> **Source document**:
[Begin]

How do I start with my first robotics project? Where to begin? What exactly do I need to do? Where can I find the right resources? Oooof aren’t these some tough questions. Apart from its tricky ascent, the robotics learning curve can, at times, be bafflingly hazy. Speaking from personal experience, the preliminary cluelessness when starting a new project is genuinely scary. This article tries to answer the initial questions one might have before getting started with their first robot. I’ll try to be super comprehensive and will link to as many learning resources as I can. Here we go!
1. Deciding on a robotics project
The first thing you might want to decide is what kind of a project you want to pursue. Now, if you’re someone who already knows what kind of a robot they want to build then awesome! But just to cover all bases, this first point is for those who aren’t really sure. Robotics is a HUGE multi-disciplinary field and your choice of project can depend on a myriad of factors. Because of the massive extent of sub-disciplines, this isn’t really something I can easily point out. I can only speak from my experiences. In the case of my undergraduate research, I chose stability and legged robotics mostly because of my mechanical engineering background and those crazy Boston Dynamics videos xD. Here’s a short list of the areas that you could pursue:
Robotic Manipulators (Serial/Parallel)
Wheeled Robots
Legged Robots (Bipeds, Quadrupeds, Hexapods etc.)
Aquatic Robots
Aerial Robots
Perception
Planning
Soft Robotics
For the purposes of this article, let’s just say you want to build a robotic arm (also called a serial manipulator).
2. What tools and skills would I need?
Being a multi-disciplinary field, robotics requires one to have knowledge of various tools. I would however like to stress on the fact that you absolutely do not need to know everything before you get started with your project. It is totally normal to learn things as you go. In fact, in my opinion, learning while doing is probably the best way to master any of these tools. These tools and skills are generally broadly categorized according to their parent disciplines; namely, mechanical engineering, electrical/electronics engineering and computer science. Here’s a short list of the stuff you might use while working on a robotics project. I’ll include learning resources for all of these topics in the following sections.
3. What's the general outline for such as project?
In this section, I’ll attempt to break down the whole development process into small easy-to-understand bits. I’ve tried my best to make this as generalized as possible.

[End]

> **Exercises to complete**:
**1)** In the robotics article, what kind of robot does the author choose as the running example?
**2)** Continue the robotics article from the point where it stops.

> **Extracted data**:
[Begin]

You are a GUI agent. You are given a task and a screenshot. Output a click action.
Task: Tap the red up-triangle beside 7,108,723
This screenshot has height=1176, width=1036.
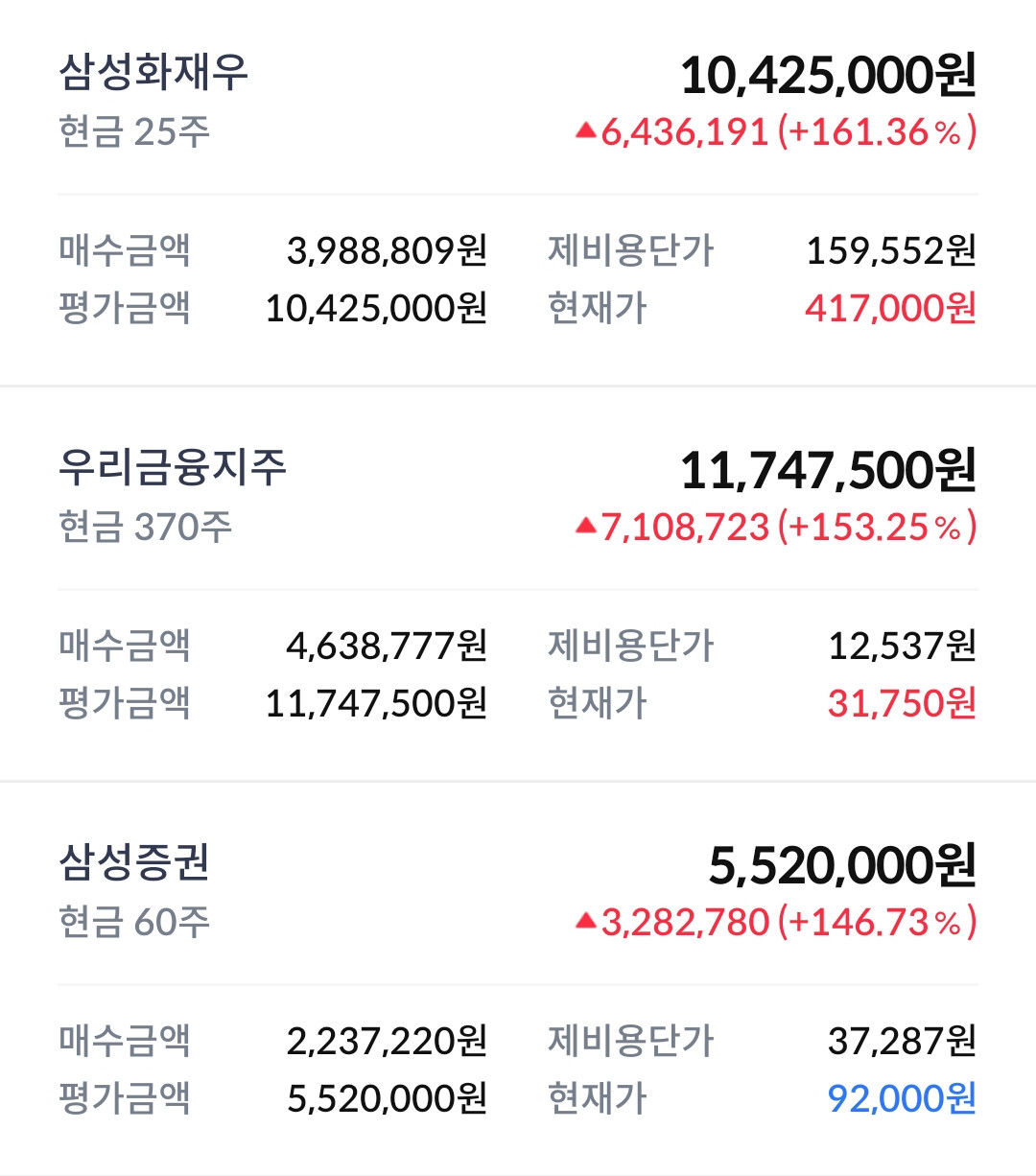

[End]
[Begin]

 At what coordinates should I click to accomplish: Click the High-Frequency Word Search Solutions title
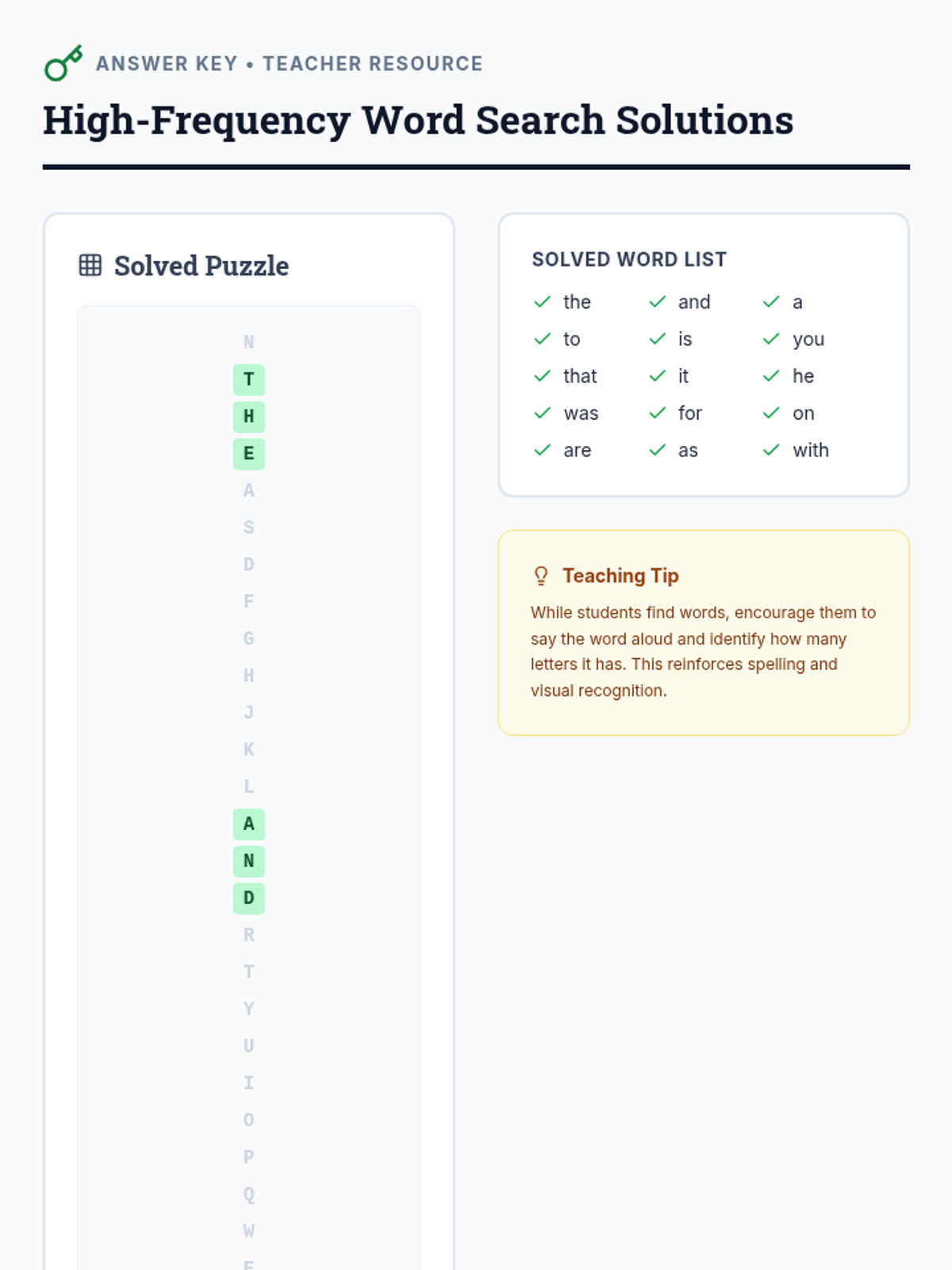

[End]

> **Answers given**:
**1)** A robotic arm, also called a serial manipulator.

**2)**
3.1. Dynamic & Kinematic Modelling
Before you can decide what kind of actuators or control hardware is needed, you first want to get a rough idea of the dynamics and kinematics of your robot. Let’s consider our robotic manipulator for example. You first need to list out all the capabilities of your robot arm such as max speed, max payload, number of degrees of freedom etc. These factors will help decide the basic morphology of your robot arm. Next, you need to decide the maximum power of your actuators. Ideally, this is something that’s handled in the later stages of development but from my own experience, when working with restricted funds, deciding motor power at first can greatly simplify future development. Generally speaking, the cost of an actuator is proportional to its power delivery. Hence, in situations where funding is limited, costs can greatly determine the final morphology and capabilities of your robot.
Let’s say that with your budget, you decide that you can only work with actuators that have an average torque output in the range of 4 – 8Nm. This torque can now be used as an optimization variable when you decide the length of your robot’s links. To find the right morphology for your robot arm, you need to apply some form of an optimization algorithm considering the max torque, speed, payload etc. Alternatively, you may also choose to follow a simpler approach by simply testing various link length configurations and choosing one that provides a good level of manoeuvrability while requiring lower motor effort. You may refer to the answers on this forum for more information.
The choice of the actuator can also be a bit complex for beginners. Different projects require different kinds of actuation. For wheeled robots, you may use simple DC motors. For precision manipulators, stepper motors are a popular choice. In the case of drones, brushless DC motors are the preferred option. You may refer to the following resources for a description of the different kinds of motors and their applications.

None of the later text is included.